The don't eat me signal CD47 is associated with microglial phagocytosis defects and autism-like behaviors in 16p11.2 deletion mice
成果类型:
Article
署名作者:
Ju, Jun; Pan, Yifan; Yang, Xinyi; Li, Xuanyi; Chen, Jinghong; Wu, Shiyu; Hou, Sheng-Tao; Shin, Hee-Sup
署名单位:
Southern University of Science & Technology
刊物名称:
PROCEEDINGS OF THE NATIONAL ACADEMY OF SCIENCES OF THE UNITED STATES OF AMERICA
ISSN/ISSBN:
0027-15037
DOI:
10.1073/pnas.2411080122
发表日期:
2025-04-22
关键词:
spectrum disorder
mouse model
synapses
摘要:
Various pathological characteristics of autism spectrum disorder (ASD) stem from abnormalities in brain resident immune cells, specifically microglia, to prune unnecessary synapses or neural connections during early development. Animal models of ASD exhibit an abundance of synapses in different brain regions, which is strongly linked to the appearance of ASD behaviors.

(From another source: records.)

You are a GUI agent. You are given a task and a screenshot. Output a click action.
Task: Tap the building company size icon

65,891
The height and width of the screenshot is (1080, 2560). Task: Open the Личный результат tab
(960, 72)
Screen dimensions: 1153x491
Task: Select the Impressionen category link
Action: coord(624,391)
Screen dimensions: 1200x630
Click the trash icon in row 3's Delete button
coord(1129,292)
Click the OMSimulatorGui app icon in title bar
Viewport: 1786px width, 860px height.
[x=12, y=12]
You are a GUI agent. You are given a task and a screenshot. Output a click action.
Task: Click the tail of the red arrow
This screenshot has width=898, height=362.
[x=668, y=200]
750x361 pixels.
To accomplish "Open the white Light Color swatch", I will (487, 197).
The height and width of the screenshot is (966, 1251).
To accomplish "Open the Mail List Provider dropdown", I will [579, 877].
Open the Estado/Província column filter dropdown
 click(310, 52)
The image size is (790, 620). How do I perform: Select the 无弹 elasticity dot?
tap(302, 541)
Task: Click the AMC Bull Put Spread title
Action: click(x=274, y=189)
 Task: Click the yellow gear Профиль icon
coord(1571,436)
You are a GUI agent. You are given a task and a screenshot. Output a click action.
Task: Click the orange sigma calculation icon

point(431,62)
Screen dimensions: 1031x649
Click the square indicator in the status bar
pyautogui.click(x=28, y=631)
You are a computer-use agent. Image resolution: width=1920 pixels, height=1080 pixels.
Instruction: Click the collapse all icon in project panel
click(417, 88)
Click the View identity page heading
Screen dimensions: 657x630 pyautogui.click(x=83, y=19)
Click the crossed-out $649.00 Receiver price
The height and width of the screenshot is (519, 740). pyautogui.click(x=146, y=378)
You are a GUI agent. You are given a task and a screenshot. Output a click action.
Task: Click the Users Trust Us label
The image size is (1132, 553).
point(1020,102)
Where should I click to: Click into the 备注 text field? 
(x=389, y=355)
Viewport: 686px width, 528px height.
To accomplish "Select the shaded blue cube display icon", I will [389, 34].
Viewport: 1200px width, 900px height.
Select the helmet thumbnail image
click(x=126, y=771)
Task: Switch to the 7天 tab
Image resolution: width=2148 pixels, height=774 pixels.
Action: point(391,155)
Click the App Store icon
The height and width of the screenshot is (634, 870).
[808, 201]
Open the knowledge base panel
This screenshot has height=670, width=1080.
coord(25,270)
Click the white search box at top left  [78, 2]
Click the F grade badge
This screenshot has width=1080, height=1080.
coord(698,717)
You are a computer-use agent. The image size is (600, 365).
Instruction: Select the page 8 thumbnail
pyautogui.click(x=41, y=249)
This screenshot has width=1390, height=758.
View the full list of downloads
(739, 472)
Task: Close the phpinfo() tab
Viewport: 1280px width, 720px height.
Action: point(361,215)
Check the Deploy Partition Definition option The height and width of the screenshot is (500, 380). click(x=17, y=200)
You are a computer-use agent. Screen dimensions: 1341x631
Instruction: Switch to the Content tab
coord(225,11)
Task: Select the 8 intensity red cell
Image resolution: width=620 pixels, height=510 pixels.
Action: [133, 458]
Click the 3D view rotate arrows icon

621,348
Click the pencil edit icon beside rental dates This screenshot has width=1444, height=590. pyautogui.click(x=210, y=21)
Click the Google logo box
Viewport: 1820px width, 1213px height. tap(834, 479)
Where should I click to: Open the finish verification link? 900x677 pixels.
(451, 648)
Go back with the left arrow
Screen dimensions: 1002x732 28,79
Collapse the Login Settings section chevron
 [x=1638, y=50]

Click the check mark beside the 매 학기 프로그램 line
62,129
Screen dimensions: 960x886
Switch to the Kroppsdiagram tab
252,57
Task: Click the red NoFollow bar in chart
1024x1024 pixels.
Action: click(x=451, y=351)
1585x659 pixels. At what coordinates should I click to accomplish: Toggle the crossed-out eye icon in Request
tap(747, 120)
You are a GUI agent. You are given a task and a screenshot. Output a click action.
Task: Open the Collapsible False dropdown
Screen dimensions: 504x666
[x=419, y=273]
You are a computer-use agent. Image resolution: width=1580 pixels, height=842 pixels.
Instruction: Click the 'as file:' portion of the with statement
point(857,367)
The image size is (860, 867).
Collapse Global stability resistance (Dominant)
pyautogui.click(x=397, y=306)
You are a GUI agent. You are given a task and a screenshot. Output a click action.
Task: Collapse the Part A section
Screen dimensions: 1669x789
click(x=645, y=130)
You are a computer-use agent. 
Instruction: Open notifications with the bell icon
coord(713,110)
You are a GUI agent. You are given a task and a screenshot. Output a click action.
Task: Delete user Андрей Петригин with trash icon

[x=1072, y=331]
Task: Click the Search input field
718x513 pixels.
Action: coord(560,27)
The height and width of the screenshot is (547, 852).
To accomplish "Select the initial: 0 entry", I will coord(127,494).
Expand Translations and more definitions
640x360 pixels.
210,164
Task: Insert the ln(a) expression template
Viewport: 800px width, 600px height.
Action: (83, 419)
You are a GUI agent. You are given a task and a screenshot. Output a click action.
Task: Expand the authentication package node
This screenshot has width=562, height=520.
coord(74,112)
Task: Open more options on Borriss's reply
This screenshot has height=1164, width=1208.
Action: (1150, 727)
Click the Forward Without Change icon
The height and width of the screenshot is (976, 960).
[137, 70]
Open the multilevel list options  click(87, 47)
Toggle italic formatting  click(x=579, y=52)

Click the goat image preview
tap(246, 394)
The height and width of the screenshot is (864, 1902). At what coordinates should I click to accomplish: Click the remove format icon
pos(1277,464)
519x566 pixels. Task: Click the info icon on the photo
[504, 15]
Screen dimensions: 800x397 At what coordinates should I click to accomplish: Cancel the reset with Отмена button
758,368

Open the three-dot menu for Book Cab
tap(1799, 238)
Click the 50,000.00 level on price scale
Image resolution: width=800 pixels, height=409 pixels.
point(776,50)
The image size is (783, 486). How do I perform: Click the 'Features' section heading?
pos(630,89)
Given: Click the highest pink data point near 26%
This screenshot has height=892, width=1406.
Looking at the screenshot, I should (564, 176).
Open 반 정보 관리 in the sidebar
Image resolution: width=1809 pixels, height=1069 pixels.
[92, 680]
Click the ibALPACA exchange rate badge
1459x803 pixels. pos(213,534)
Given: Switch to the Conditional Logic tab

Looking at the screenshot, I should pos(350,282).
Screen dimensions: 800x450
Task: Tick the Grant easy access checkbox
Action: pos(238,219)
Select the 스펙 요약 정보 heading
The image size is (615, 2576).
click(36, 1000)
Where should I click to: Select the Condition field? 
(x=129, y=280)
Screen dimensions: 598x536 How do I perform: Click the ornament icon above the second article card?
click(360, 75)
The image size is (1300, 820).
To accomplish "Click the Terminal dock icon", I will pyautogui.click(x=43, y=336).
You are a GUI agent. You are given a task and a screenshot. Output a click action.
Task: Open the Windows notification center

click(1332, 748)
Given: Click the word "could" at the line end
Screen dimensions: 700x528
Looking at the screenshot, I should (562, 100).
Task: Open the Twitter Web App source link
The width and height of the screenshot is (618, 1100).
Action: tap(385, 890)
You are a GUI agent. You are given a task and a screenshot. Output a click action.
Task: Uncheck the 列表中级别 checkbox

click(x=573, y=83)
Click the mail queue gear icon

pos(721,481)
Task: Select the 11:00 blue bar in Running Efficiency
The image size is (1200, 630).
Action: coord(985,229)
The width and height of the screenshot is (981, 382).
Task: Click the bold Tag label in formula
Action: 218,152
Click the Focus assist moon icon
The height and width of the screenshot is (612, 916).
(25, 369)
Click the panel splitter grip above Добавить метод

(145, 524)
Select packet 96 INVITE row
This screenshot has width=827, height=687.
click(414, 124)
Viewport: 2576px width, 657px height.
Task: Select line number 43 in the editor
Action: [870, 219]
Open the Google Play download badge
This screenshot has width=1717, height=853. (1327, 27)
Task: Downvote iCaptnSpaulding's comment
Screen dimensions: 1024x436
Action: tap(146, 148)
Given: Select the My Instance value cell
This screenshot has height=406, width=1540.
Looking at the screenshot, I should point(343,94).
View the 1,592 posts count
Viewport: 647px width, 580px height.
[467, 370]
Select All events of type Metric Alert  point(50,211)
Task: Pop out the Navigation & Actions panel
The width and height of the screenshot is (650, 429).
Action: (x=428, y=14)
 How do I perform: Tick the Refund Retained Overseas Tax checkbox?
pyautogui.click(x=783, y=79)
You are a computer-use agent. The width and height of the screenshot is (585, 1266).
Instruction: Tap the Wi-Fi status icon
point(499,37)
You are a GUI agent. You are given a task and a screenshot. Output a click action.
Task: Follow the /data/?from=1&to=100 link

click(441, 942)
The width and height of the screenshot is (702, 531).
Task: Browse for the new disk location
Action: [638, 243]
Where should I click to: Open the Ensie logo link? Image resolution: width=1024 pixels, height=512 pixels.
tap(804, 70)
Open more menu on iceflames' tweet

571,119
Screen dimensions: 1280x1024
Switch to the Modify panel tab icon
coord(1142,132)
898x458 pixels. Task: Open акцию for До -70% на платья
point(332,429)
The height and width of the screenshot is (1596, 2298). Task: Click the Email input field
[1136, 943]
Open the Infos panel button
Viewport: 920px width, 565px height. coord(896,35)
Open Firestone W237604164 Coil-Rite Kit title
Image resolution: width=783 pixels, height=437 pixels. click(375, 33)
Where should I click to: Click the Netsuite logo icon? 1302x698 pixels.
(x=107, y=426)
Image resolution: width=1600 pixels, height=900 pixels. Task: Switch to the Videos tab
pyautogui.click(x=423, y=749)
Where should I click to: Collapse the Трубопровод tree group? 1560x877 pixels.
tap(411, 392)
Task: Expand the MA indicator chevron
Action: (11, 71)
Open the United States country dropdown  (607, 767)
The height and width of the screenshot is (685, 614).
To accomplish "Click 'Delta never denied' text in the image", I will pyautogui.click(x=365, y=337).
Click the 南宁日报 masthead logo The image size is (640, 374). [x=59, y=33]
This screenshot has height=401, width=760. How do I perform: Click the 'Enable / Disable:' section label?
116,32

Overexpression of CD47 on neurons acts as a don't eat me signal, safeguarding synapses from inappropriate pruning by microglia. Indeed, CD47 overexpression occurs in 16p11.2 deletion carriers, causing decreased synaptic phagocytosis and the manifestation of ASD characteristics. However, the role of CD47 in synaptic pruning impairment leading to ASD phenotypes in the 16p11.2 deletion mouse model is unclear. Moreover, whether blocking CD47 can alleviate ASD mice's behavioral deficits remains unknown. Here, we demonstrate a strong link between increased CD47 expression, decreased microglia phagocytosis capacity, and increased impairment in social novelty preference in the 16p11.2 deletion mice. The reduction in microglia phagocytosis caused a rise in excitatory synapses and transmission in the prefrontal cortex of 16p11.2 deletion mice. Importantly, blocking CD47 using a specific CD47 antibody or reducing CD47 expression using a specific short hairpin RNA (shRNA) enhanced the microglia phagocytosis and reduced excitatory transmission. Reduction in CD47 expression improved social novelty preference deficits in 16p11.2 mice. These findings demonstrate that CD47 is associated with the ASD phenotypes in the 16p11.2 deletion mice and could be a promising target for the development of treatment for ASD.